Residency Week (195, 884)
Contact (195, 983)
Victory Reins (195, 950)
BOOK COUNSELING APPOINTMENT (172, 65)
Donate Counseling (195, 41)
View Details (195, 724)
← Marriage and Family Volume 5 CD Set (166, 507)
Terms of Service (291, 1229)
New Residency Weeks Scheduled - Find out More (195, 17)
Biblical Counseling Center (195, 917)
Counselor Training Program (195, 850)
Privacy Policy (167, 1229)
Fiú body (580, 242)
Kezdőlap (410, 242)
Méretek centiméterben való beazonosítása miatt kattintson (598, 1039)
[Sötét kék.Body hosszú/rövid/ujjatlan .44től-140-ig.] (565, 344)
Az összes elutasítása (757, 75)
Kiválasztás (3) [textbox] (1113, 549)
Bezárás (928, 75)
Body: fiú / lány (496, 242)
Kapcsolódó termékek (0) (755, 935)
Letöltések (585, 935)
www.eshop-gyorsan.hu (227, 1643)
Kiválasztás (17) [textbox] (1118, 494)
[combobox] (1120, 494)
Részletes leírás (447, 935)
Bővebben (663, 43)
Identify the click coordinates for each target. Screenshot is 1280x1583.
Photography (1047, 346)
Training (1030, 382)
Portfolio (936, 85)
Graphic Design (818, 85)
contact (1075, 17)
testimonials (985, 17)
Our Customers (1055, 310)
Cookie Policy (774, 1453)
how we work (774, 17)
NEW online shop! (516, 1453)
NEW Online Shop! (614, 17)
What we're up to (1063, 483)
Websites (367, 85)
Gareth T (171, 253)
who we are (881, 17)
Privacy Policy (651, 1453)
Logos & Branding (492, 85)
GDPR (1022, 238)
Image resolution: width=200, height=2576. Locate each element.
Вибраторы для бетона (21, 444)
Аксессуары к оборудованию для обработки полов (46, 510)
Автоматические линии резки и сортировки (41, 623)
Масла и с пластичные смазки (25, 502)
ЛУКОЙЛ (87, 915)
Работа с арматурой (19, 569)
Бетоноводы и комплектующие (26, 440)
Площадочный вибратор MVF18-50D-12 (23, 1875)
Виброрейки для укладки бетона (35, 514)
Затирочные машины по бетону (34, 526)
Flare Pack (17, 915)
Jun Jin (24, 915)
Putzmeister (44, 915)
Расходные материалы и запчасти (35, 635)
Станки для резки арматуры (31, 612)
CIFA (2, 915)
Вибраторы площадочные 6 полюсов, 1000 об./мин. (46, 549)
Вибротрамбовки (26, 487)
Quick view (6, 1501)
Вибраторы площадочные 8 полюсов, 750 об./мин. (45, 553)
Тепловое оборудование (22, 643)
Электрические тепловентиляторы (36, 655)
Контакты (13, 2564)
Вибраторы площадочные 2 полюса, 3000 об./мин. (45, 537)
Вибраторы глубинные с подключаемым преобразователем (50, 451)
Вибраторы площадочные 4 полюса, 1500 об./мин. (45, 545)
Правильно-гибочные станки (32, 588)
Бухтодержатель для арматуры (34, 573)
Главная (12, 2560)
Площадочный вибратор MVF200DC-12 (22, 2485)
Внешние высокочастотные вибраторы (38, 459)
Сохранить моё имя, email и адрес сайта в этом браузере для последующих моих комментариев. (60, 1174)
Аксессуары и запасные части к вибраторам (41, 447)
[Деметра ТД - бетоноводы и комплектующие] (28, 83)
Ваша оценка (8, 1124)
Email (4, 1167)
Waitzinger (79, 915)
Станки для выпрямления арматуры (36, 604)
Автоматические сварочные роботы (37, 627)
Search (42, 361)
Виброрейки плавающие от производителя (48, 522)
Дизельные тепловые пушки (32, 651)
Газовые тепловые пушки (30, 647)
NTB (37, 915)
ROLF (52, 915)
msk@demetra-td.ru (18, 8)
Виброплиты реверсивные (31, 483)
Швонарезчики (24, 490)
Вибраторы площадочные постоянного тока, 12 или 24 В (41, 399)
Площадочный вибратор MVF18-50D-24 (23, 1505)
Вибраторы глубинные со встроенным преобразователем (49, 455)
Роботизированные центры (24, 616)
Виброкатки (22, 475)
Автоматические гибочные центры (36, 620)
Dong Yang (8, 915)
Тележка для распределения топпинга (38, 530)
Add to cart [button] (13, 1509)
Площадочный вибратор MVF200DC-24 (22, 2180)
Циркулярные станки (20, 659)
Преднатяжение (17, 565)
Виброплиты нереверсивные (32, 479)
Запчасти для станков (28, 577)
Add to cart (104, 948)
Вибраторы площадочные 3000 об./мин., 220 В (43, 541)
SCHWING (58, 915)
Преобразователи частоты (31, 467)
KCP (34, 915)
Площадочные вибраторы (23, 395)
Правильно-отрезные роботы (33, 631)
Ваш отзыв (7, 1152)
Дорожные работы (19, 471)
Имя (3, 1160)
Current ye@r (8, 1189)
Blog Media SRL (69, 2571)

___

ACTION ITEM:
The answer must consist solely of the lines from the first line of the data to the line holding "[combobox] (1120, 494)", each given again exactly.

WRITTEN SOLUTION:
Residency Week (195, 884)
Contact (195, 983)
Victory Reins (195, 950)
BOOK COUNSELING APPOINTMENT (172, 65)
Donate Counseling (195, 41)
View Details (195, 724)
← Marriage and Family Volume 5 CD Set (166, 507)
Terms of Service (291, 1229)
New Residency Weeks Scheduled - Find out More (195, 17)
Biblical Counseling Center (195, 917)
Counselor Training Program (195, 850)
Privacy Policy (167, 1229)
Fiú body (580, 242)
Kezdőlap (410, 242)
Méretek centiméterben való beazonosítása miatt kattintson (598, 1039)
[Sötét kék.Body hosszú/rövid/ujjatlan .44től-140-ig.] (565, 344)
Az összes elutasítása (757, 75)
Kiválasztás (3) [textbox] (1113, 549)
Bezárás (928, 75)
Body: fiú / lány (496, 242)
Kapcsolódó termékek (0) (755, 935)
Letöltések (585, 935)
www.eshop-gyorsan.hu (227, 1643)
Kiválasztás (17) [textbox] (1118, 494)
[combobox] (1120, 494)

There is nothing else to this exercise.